Skeletal muscle wasting is common and insidious in end-stage renal disease (ESRD) [1, 2]. Previous literature demonstrated that factors including acidosis, protein-energy malnutrition, co-morbid illnesses, aging, oxidative stress, inflammation [3], anemia, water and electrolyte disturbances, carnitine deficiency [4], hyperparathyroidism [57], and very low levels of physical activity contribute markedly to muscle fiber loss and atrophy [1, 310]. This loss of muscle quantity and quality is associated with metabolic and functional deficits and reduced quality of life in hemodialysis patients [11]. Furthermore, muscle wasting is recognized as a strong predictor of mortality in ESRD [12].

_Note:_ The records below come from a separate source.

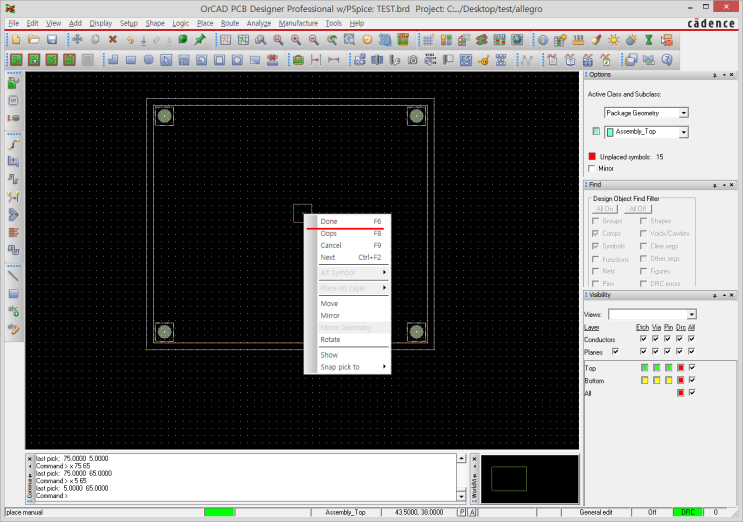The image size is (743, 522).
Task: Open the Assembly_Top subclass dropdown
Action: click(683, 131)
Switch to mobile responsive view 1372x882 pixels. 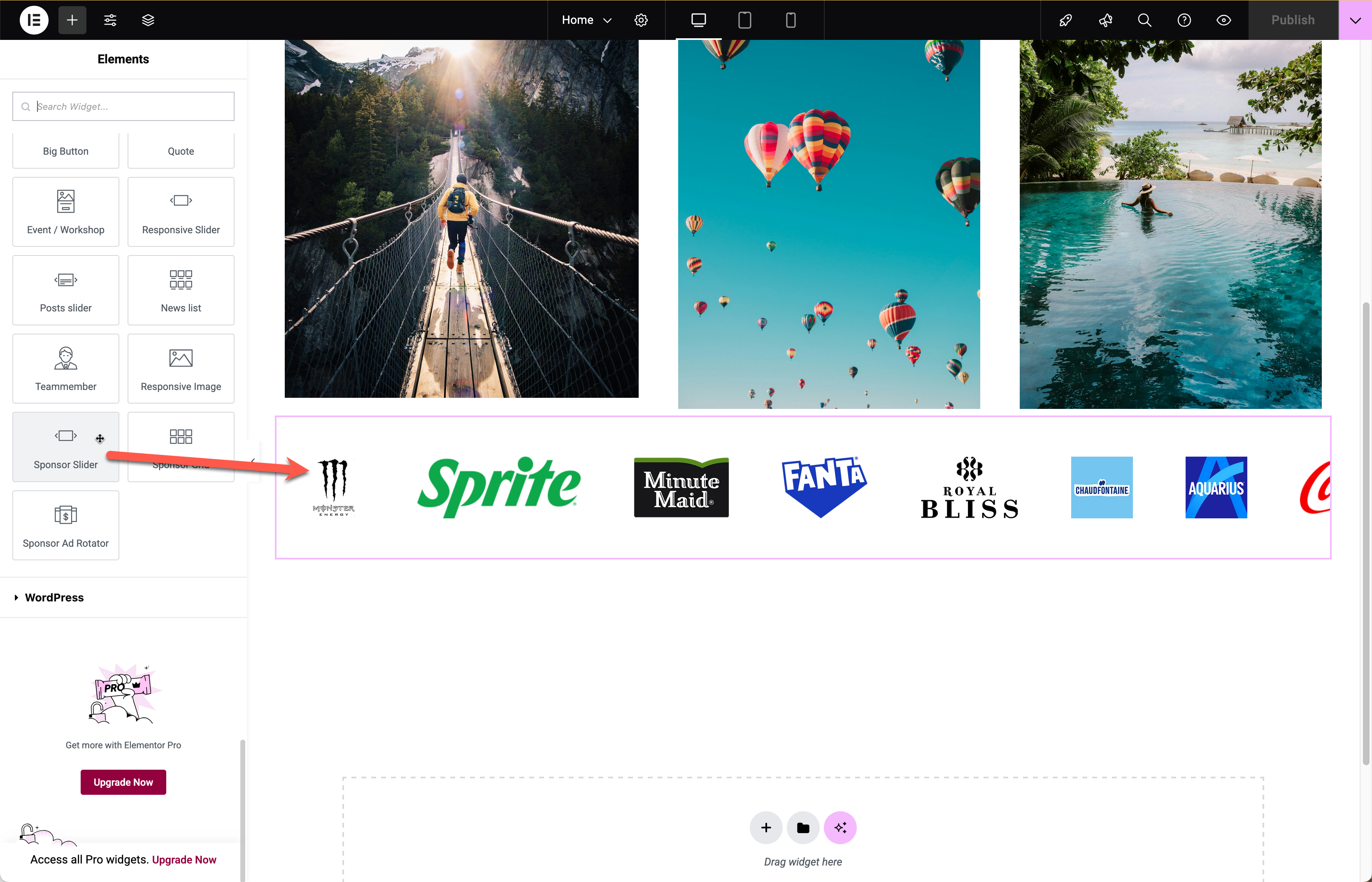pos(791,20)
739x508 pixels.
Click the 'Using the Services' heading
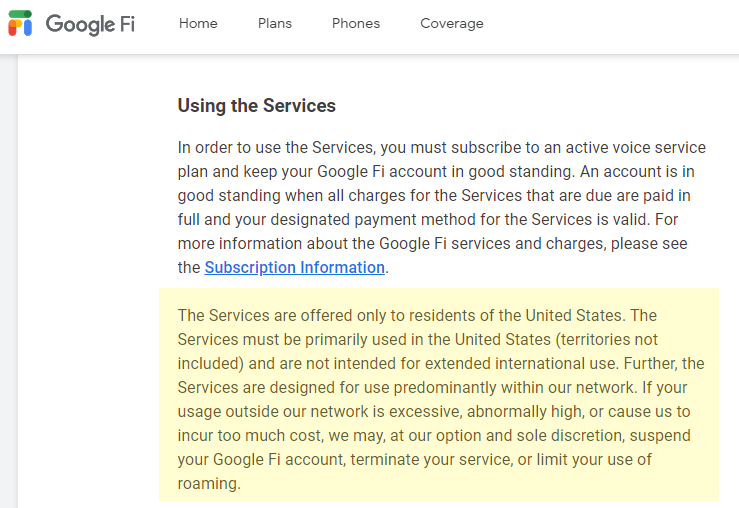(x=257, y=105)
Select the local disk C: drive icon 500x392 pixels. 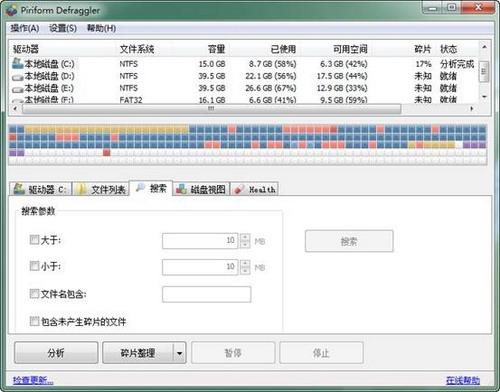(18, 63)
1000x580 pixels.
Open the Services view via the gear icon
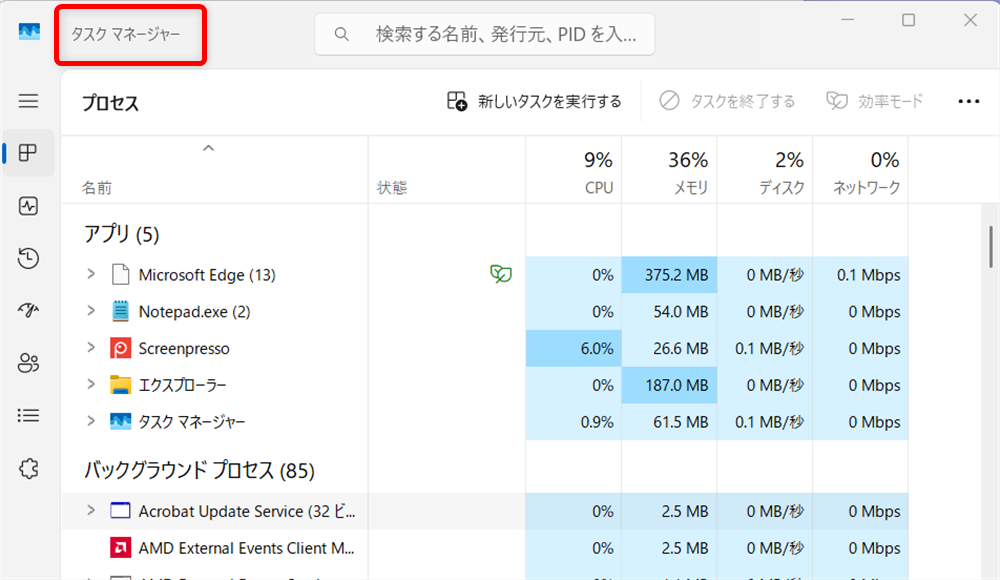(x=28, y=468)
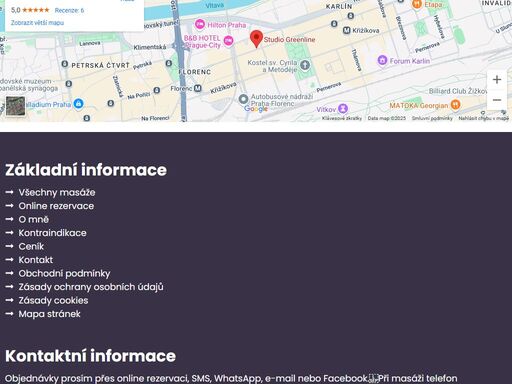Click the Křižíkova metro station icon

coord(347,30)
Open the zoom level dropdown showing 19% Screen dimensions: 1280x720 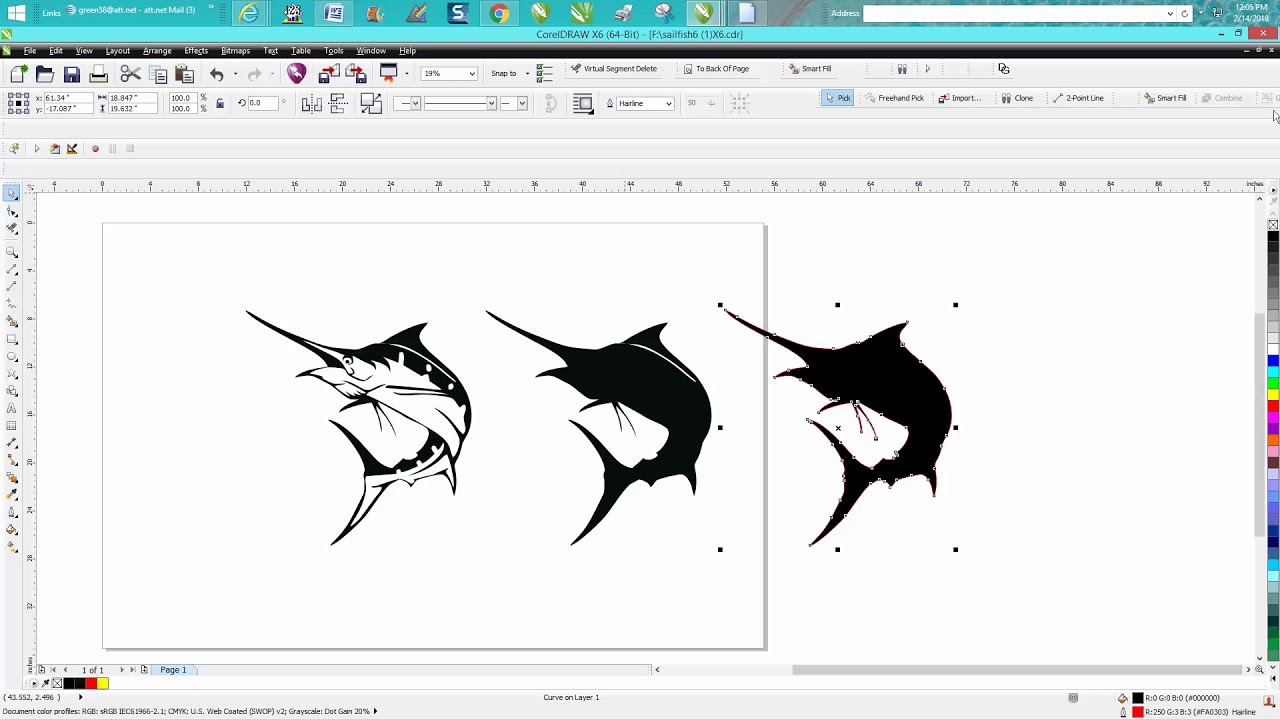pyautogui.click(x=471, y=73)
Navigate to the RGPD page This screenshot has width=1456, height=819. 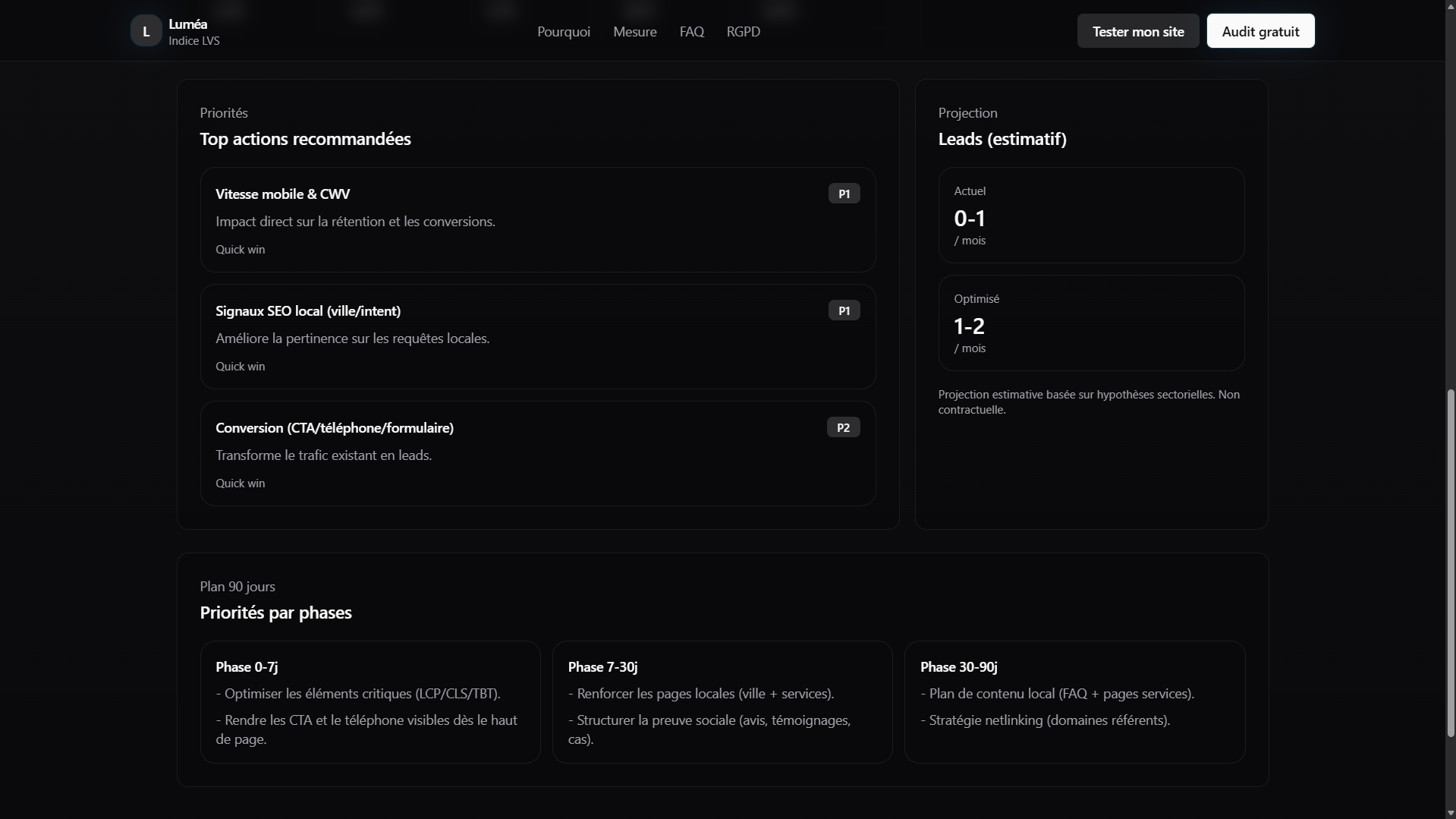click(743, 31)
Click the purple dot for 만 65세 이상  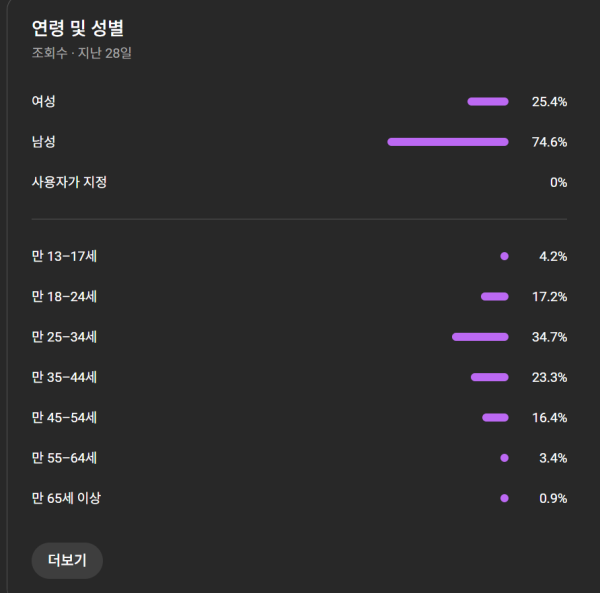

Secondary hyperparathyroidism (SHPT) develops in ESRD in response to disruptions in the homeostatic control of parathyroid hormone (PTH) secretion related to alterations in serum phosphorous, calcium, and declining 1,25 dihydroxy vitamin D (1,25(OH)2D) levels, which occur with deterioration in renal function [13]. As a major action, PTH regulates serum calcium by acting mainly on bone and kidney and stimulating calcium reabsorption and bone resorption in low serum calcium level situations [14]. In addition, increased PTH causes wasting, weight loss, weakness, muscle atrophy, and negative nitrogen balance in patients with primary and secondary hyperparathyroidism [57].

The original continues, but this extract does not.